MAINE’s CIDER LEGACY.
We find inspiration in our roots
Hard apple cider was the alcoholic drink of choice in America for over 200 years. Beer & wine were almost unknown in the colonies, as barley and grapes didn't grow well in New England, but apple trees thrived in the local climate.
In the 1700's in Maine, as elsewhere in New England, nearly every citizen was a farmer, and virtually every farm had a small orchard. A 1767 survey in Massachusetts found that hard cider consumption averaged 35 gallons per citizen, including children (who drank a weakened version called ciderkin). If you scaled that to today, it would equal more than 10 billion gallons of cider produced in America...more than 100x the size of today's cider market, and twice the size of the beer market.

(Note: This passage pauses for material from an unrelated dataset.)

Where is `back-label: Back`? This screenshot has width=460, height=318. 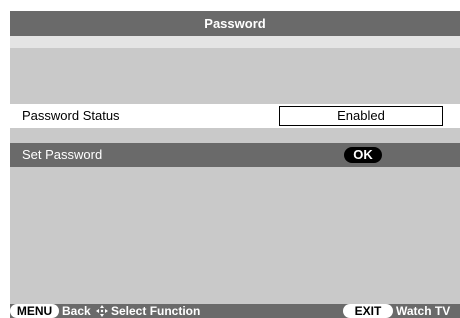
back-label: Back is located at coordinates (76, 311).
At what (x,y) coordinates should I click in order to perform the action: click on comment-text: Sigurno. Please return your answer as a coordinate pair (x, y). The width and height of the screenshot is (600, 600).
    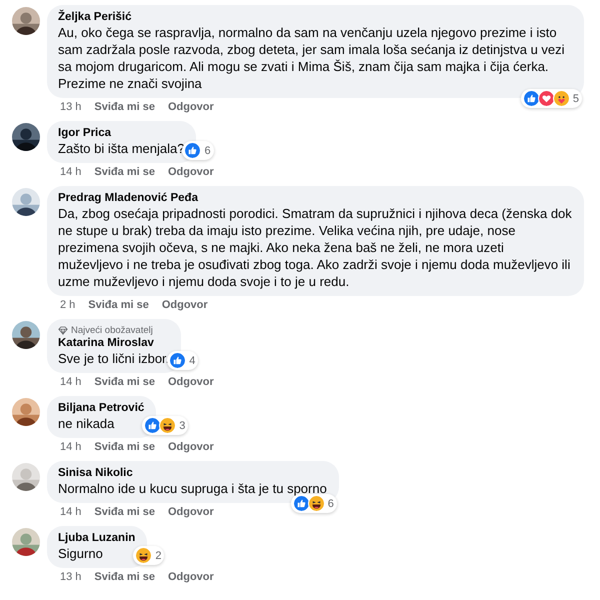
    Looking at the image, I should click on (81, 554).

There are endless stories of the importance of cider to colonial Americans, from John Adams, who drank a tankard each morning with breakfast, to George Washington, who plied voters with hard cider to win his first election to the Virginia House of Burgesses, to William Henry Harrison, who used the slogan "Log Cabin & Hard Cider" to connect with rural voters en route to winning the presidential election of 1840.
In Albion, Maine, where Freedom's Edge has its orchard, there was once a narrow gauge railroad that ran from the center of town down to Wiscasset, along the coast, where local farmers could ship their apples to market in Boston and New York, as well as across the sea to London. John Bunker, the great apple historian, notes that in 1849 nearly 2/3 of the families in neighboring Palermo, Maine sold apples, making them the most valuable crop in town. And the remaining families grew apples as well, they just kept them on the farm and ate (or mostly drank) them locally. As late as the 1870's, more than 1/10th of the farms in the state had their own cider press, and one of the social highlights of the fall was when farmers gathered to press their apples before they barreled their cider to ferment in their cellars over the winter.
Sometime beginning in the 1840's or 50's, beer began to surpass cider in America. Partly it reflects the migration from farms to cities that gathered pace in the years following the civil war, and new immigrants from central Europe who brought with them traditions of beer brewing. The temperance movement played a part as well. Many cider orchards were destroyed during prohibition, and by the time the ban was lifted, beer displaced cider almost completely. By the 1960's, while there was still some home made cider being enjoyed in some rural parts of Maine and New England, the commercial market for cider totaled scarcely 200,000 gallons per year, compared to nearly 100 million gallons a century before.
In recent years, cider has begun to make a comeback in Maine and elsewhere. Long forgotten cider apple varietals such as Harrison and Kingston Black and Northern Spy and Newtown Pippin have been rediscovered and replanted. As more folks become interested in simpler, more wholesome foods made from locally sourced ingredients, cider is gaining in popularity. There have been a few commercially successful ciders which are much sweeter than traditional ciders, but slowly and surely consumers are finding their way back to the real thing.
Apples grow well in many parts of America, but many observers believe that nowhere do they thrive as well as in Maine. To this day, drive down nearly any country road in the middle of the state in the fall, and you'll find apple trees dotting the roadside. Sometimes they are planted, but more often they grow by chance...either from an apple core thrown out the window of a passing vehicle, or else courtesy of the digestive tract of a wandering deer. No one quite knows why apples like the Maine climate so much, but there is one theory that we like:
Apples came west to Europe (and eventually to America) by way of travels along the Silk Road, which was a series of trading routes extending from southern Europe and the Middle East all the way across to central and east Asia during the Middle Ages. One stop along the route was Almaty, in modern day Kazakhstan. Almaty means, literally, "Father of Apples," and it is the birthplace of Malus sieversii, the species which is the parent of all modern apples. Almaty is at the 44th latitude, as is Albion, Maine, and the two have very similar climates...harsh winters, wet springs, mild summers. Perhaps the apple recognizes Maine as its home away from home?